Siamo tutti a conoscenza dell’emergenza immigrazione, tutte le televisioni ne parlano più volte al giorno, perfino a Studio Aperto i servizi sul caldo estivo e sul tormentone musicale dell’estate lasciano spazio a notizie di sbarchi e interventi politici. Chi ha ragione? Chi li accoglie o chi affonderebbe i barconi? Informatevi, andatevi a leggere normative e atti e datevi una risposta, io la mia non ve la do, ce l’ho e me la tengo stretta, ed è frutto di ricerche e delle esperienze in premessa, che indirettamente mi hanno formato. Informatevi.
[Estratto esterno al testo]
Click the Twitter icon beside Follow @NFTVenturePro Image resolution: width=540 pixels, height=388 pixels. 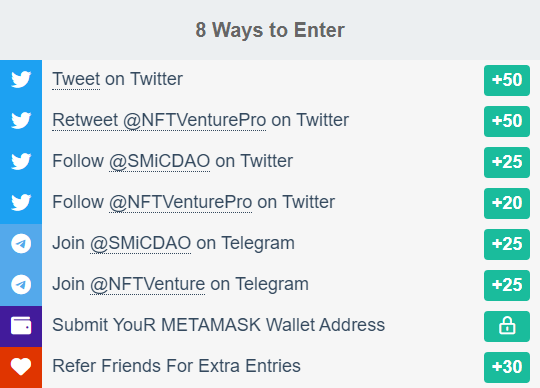[21, 202]
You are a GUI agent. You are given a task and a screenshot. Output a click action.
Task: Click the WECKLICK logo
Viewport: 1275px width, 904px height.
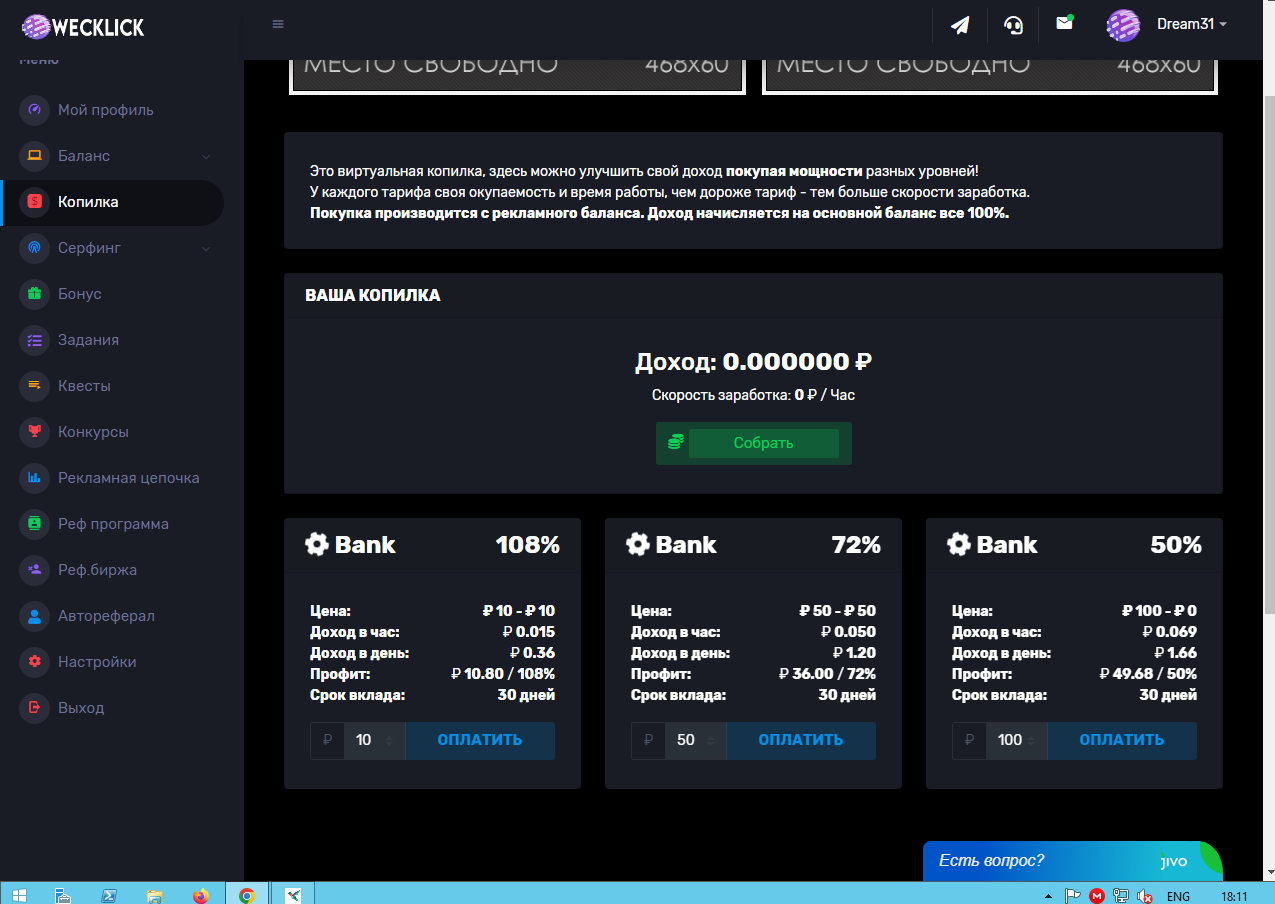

La disinformazione genera ignoranza e sull’ignoranza si fonda il business dell’odio.
Fino dagli anni 90 il mio paese, immerso nella Garfagnana, ha accolto molti immigrati: prima provenienti dall’Albania poi dall’Africa. Oggi abito in una realtà multietnica: per strada posso sentire chiacchiere in dialetto paesano o garfagnino, tanto comuni quanto come l’albanese, il rumeno o il cinese. Ho vicini di casa cubani e inglesi e bimbi marocchini che giocano con mia figlia, questa è la mia normalità. Alcune associazioni, in paese, si sono poi adoperate per accogliere immigrati dell’ultima ora gestendoli grazie ai fondi messi a disposizione dallo stato. Qualche ragazzo di questi si è poi impegnato in attività di volontariato promosse dal comune al fianco di altri abitanti, come ad esempio la pulizia di alcune strade.
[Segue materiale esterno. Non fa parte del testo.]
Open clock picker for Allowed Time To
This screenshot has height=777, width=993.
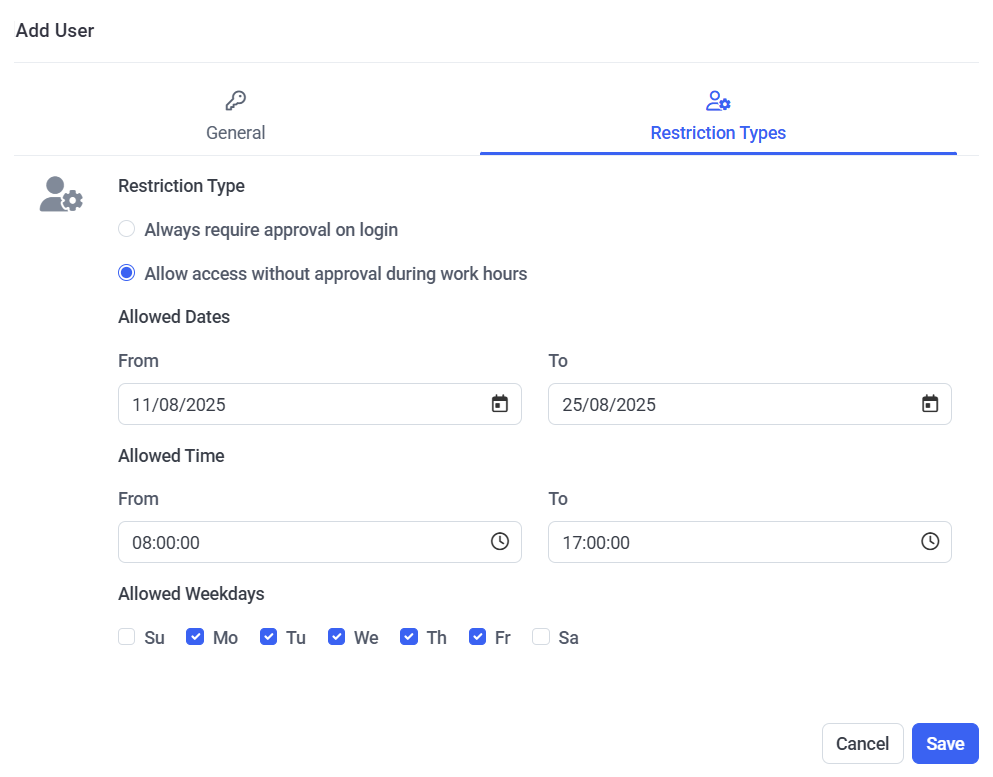coord(930,542)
In questi giorni un’organizzazione politica estremista ha affisso uno striscione alle porte del paese con scritto a grandi lettere “Basta Clandestini”, utilizzando il carattere tipico di alcuni striscioni da stadio simpatizzanti per una certa fazione politica, chi vuole intendere intenda. Dopo una mezza giornata in cui non ho sentito o letto un solo commento a riguardo, scrivo un post sul gruppo Facebook del paese dove dico che, secondo me, in quella zona avrei preferito qualcosa che valorizzasse l’ingresso al paese piuttosto che quel messaggio, senza entrare in merito alla correttezza o meno dello stesso.

Da alcuni commenti è emerso che il business dell’odio sta dando i suoi frutti. Chi ha messo lo striscione ha giocato tutto sull’ignoranza che gira intorno al termine Clandestini, confuso dai più con Immigrato o con Profugo e preso erroneamente a sinonimo di questi.
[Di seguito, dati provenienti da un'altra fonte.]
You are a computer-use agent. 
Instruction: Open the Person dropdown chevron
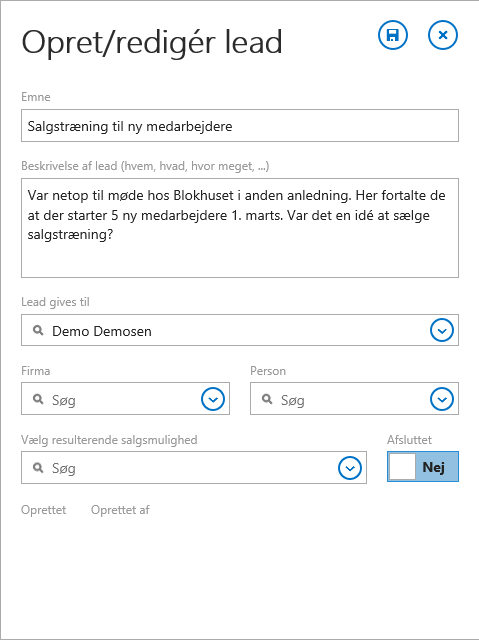(442, 399)
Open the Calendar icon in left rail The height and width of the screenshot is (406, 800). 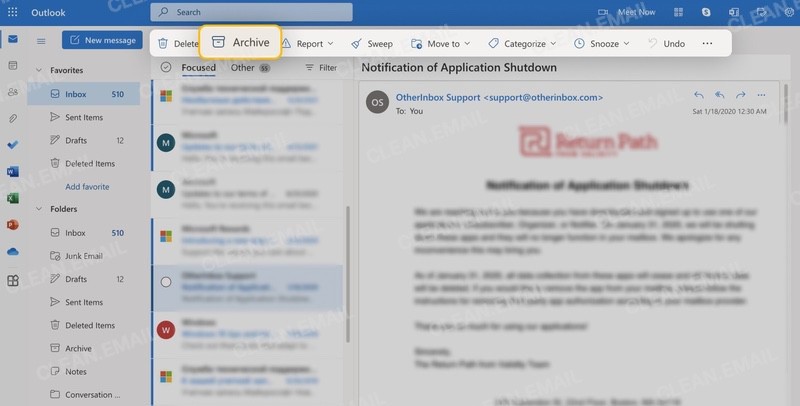click(x=13, y=65)
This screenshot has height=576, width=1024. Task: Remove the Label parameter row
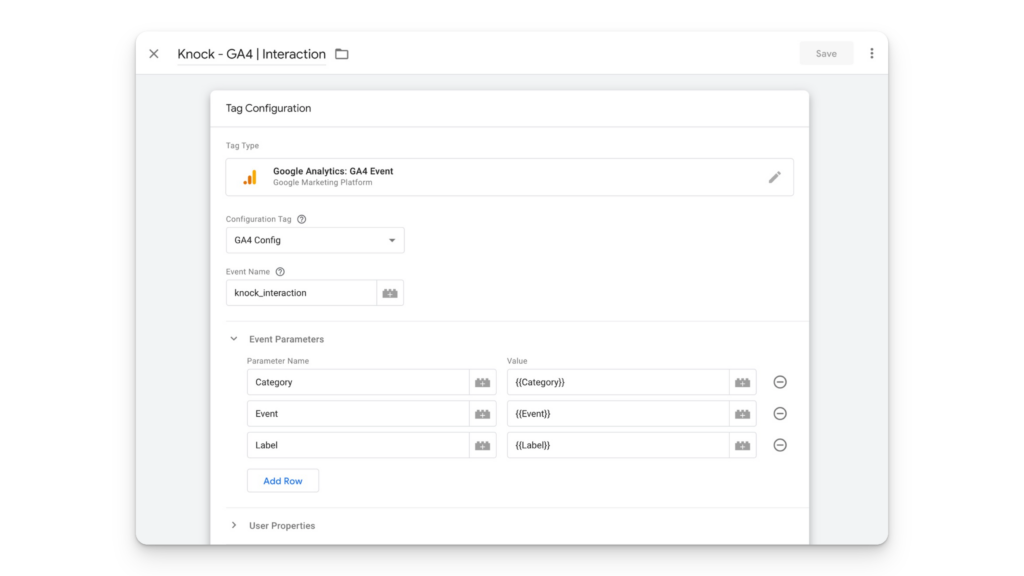780,445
Qui abbiamo immigrati che hanno richiesto asilo politico, non clandestini, che non avrebbero diritto all’ospitalità.

Ma è più facile invidiar loro un tetto temporaneo e un cellulare usato, ed è ancora più facile indurre per questo la popolazione all’odio.
Non è passato più di un secolo da quando parte della mia famiglia è andata a cercar fortuna altrove, e nemmeno da quando i soldati di colore combattevano in queste zone per la nostra libertà. Ci sono mille mila problemi in Italia, ed il più grosso non è questo. Quel Basta Clandestini è stato una banalità, pura demagogia a fomentare l’odio, tanto corretto in quanto la clandestinità è per definizione illegale quanto fuori luogo perché rivolto a chi clandestino non è. Che poi, se questa gente sapeva giocare a pallone o aveva il culo di Belén il problema non sussisteva.